Blue-chip names like Francis Bacon, Andy Warhol and Gerhard Richter can also prove problematic. Ambitiously valued, so-so examples of these highly regarded artists’ work failed to achieve estimates as high as 35 million pounds, about $55 million, at Christie’s and Sotheby’s in London on June 30 and July 1.
But over all, contemporary art retains its allure as a wealth preservative. Back in January, the Hong Kong-based website Larry’s List calculated that there were about 8,000 to 10,000 collectors worldwide who regularly buy substantially priced works from galleries and from the major art fairs such as Art Basel.
That is a tiny segment of what Tefaf said was a world population of 35 million millionaires, and more than 200,000 ultrahigh-net-worth individuals with $30 million or more to spend, in 2014.
But with their multiple homes, tax-efficient private museums and sophisticated offshore investment plans, wealthy contemporary art collectors are people who, by and large, have managed to detach themselves from the everyday concerns of national economies. Unlike Greek shopkeepers and Chinese small investors, art magnates like Dakis Joannou and Budi Tek are in little danger of going bust.
In fact, the very rich do not seem to have much interest in collecting any other kind of art, other than postwar and contemporary. There were clear signs of the ever-widening inequality with other art markets at recent auctions in London.
Christie’s evening sale of contemporary works raised £95.7 million on June 30, and the company’s equivalent auction of Old Masters paintings raised just £19 million. Christie’s said in an email that Richard Knight, co-chairman of the Old Masters department, would be leaving the company at the end of the month.
Despite some high-value failures, Sotheby’s contemporary sale on July 1 managed to raise £130.4 million, the company’s highest total for the category in Europe.
On Wednesday, Sotheby’s auction of Victorian, Pre-Raphaelite and British Impressionist art took in £4.7 million. The auction house’s publicity department made the most of the £167,000 paid by an American collector for an 1895 pencil and white chalk study for Frederic Leighton’s much-reproduced painting, “Flaming June.”
But those results were a far cry from 2000, when wealthy individuals were buying a broader range of status-enhancing art, and the British collector Andrew Lloyd Webber had to pay £6.6 million for John William Waterhouse’s “St. Cecilia” at auction.
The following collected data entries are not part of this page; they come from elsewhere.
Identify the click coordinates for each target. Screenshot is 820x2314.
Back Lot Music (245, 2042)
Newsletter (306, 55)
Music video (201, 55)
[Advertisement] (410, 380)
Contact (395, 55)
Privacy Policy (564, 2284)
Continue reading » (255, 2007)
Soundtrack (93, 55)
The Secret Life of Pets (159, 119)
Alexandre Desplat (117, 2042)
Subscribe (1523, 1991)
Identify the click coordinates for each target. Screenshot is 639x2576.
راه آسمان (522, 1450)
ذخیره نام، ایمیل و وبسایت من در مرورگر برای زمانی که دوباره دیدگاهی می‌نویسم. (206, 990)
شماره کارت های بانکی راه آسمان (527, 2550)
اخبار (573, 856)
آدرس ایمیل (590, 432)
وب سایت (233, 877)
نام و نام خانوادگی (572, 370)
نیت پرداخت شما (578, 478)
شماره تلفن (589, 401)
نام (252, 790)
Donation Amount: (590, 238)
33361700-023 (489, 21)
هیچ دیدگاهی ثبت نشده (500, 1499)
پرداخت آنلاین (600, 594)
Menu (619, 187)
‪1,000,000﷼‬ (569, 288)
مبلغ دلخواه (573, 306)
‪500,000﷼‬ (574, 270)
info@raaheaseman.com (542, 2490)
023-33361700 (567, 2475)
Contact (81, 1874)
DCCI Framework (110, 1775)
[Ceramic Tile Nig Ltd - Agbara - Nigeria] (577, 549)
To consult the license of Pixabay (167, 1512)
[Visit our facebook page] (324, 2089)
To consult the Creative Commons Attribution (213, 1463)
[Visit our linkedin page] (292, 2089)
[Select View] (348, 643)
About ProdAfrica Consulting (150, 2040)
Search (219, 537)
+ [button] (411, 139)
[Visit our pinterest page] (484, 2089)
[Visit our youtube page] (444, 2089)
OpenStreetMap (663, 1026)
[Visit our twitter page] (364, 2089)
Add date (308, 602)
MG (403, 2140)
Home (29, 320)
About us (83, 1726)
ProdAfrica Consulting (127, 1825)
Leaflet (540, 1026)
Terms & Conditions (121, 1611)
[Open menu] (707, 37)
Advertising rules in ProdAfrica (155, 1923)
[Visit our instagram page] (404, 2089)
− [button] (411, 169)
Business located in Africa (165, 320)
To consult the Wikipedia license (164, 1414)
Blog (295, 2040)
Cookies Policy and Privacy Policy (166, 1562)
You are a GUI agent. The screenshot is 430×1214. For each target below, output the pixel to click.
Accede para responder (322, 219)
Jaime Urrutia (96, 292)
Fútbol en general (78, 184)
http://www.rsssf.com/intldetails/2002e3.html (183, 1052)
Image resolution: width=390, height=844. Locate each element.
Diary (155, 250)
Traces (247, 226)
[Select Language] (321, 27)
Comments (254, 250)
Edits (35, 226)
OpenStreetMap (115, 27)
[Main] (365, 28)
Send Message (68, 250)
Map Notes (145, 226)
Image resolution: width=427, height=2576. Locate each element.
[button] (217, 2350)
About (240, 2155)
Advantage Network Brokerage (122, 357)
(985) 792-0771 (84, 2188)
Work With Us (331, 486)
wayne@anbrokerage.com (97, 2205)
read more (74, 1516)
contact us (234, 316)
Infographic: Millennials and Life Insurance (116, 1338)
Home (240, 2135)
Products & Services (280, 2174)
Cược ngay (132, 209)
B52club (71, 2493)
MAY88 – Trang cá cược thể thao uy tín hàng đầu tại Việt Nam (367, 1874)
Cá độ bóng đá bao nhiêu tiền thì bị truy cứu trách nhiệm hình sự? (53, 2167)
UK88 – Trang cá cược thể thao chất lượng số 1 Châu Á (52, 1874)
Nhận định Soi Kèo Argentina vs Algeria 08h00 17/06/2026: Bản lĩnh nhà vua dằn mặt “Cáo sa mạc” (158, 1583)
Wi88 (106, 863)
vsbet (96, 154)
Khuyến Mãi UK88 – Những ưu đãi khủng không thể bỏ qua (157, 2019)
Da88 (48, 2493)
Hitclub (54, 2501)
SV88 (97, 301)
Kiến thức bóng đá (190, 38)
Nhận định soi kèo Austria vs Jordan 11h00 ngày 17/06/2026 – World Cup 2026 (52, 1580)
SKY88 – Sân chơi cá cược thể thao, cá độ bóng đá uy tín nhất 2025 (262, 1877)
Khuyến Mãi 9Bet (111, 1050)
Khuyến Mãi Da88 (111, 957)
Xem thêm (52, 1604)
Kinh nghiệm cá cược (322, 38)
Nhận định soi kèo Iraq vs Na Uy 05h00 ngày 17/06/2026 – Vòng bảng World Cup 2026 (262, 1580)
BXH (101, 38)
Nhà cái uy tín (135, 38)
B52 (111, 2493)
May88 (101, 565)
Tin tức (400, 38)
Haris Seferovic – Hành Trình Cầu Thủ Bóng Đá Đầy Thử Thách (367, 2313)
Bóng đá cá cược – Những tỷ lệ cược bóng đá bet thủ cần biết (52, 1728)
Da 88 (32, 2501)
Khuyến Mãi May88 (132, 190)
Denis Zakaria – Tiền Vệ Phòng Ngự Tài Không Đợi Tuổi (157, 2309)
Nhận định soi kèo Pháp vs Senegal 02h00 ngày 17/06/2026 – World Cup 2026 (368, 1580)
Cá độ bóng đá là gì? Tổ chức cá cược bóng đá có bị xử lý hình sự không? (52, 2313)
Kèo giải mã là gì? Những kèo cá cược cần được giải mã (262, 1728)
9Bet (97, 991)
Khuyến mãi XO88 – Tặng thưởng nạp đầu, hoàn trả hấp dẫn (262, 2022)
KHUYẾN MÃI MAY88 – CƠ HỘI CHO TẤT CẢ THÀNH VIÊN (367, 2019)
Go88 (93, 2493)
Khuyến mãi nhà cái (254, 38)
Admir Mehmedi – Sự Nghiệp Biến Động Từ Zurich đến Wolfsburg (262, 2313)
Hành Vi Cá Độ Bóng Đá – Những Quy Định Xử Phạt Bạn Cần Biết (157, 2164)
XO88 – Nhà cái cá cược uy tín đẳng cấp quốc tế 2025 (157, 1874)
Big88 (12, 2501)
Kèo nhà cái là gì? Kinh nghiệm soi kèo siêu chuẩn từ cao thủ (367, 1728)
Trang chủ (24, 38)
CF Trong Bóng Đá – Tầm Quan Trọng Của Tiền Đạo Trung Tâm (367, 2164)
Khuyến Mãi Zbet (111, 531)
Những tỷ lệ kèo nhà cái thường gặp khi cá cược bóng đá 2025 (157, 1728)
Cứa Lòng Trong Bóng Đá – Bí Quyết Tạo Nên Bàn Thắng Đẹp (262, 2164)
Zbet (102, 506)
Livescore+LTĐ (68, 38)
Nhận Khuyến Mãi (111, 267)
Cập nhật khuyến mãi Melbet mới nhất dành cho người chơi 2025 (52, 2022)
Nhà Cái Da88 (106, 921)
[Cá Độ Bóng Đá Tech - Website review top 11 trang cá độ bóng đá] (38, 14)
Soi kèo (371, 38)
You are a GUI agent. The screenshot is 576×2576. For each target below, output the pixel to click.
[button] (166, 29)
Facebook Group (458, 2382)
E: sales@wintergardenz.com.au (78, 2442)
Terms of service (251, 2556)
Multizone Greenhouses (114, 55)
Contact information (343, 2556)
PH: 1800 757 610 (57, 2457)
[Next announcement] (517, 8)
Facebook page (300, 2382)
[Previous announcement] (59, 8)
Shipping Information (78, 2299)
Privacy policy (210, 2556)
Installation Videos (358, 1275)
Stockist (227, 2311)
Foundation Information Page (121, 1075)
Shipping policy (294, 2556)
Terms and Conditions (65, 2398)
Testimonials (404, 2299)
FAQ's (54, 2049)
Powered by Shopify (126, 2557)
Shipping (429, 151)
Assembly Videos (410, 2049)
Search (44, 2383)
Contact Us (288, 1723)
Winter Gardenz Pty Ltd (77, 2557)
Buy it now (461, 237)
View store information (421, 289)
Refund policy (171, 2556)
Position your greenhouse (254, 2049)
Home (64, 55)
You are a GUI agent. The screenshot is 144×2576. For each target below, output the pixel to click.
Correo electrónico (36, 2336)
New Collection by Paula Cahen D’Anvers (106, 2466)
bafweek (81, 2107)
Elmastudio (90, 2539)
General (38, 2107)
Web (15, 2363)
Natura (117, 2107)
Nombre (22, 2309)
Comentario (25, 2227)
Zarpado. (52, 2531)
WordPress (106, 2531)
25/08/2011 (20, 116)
Still, there have been other exceptions. Though just half of the 61 lots at Christie’s £18 million “Exceptional” sale of miscellaneous historical items on July 9 found buyers, a circa 1880 wooden figural bow-stand from Congo’s Luba culture was pushed by two telephone bidders to £6.1 million with fees. It is one of just eight works attributed to the Warua Master, who worked for Luba royalty, and fetched more than double the high estimate and the second-highest auction price paid for an African work of art at auction.
A number of wealthy collectors of modern and contemporary works also have a taste for Oceanic and African art.
“This piece did have an aesthetic that appealed to a broader spectrum of buyers,” said William Robinson, Christie’s international head of world art, who would not divulge the collecting tastes of either of the telephone bidders. “It was just a spectacular piece of sculpture.”